## Data supplied:
━━━━━━━━━━━━━━━━━━━━━━━━━━━━━━

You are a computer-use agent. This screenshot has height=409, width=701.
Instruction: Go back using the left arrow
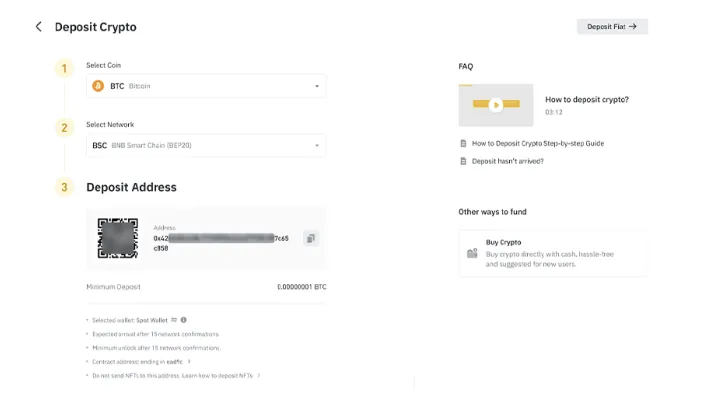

━━━━━━━━━━━━━━━━━━━━━━━━━━━━━━

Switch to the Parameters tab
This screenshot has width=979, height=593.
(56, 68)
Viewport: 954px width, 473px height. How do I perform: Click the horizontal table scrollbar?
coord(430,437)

━━━━━━━━━━━━━━━━━━━━━━━━━━━━━━

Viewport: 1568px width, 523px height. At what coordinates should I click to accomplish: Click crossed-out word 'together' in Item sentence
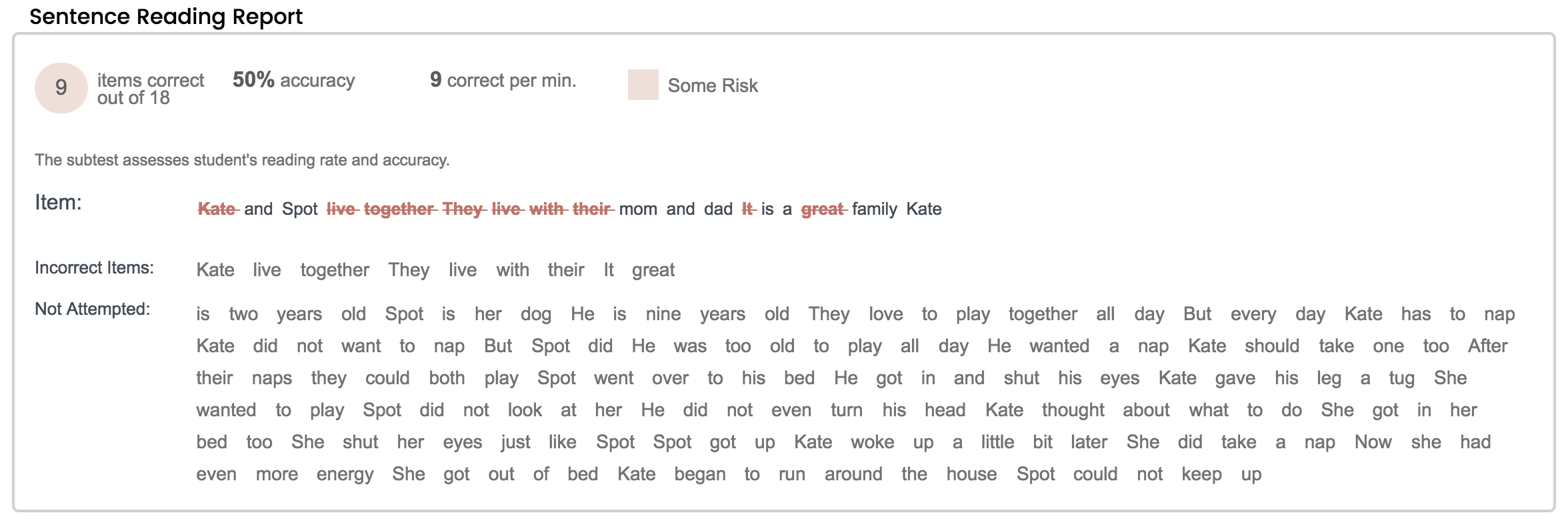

━━━━━━━━━━━━━━━━━━━━━━━━━━━━━━

## What this task involves:
Write out only the lines that run from the line containing "You are a computer-use" through the line containing "Instruction: Go back using the left arrow", both included, exactly as they appear above.

## Task solution:
You are a computer-use agent. This screenshot has height=409, width=701.
Instruction: Go back using the left arrow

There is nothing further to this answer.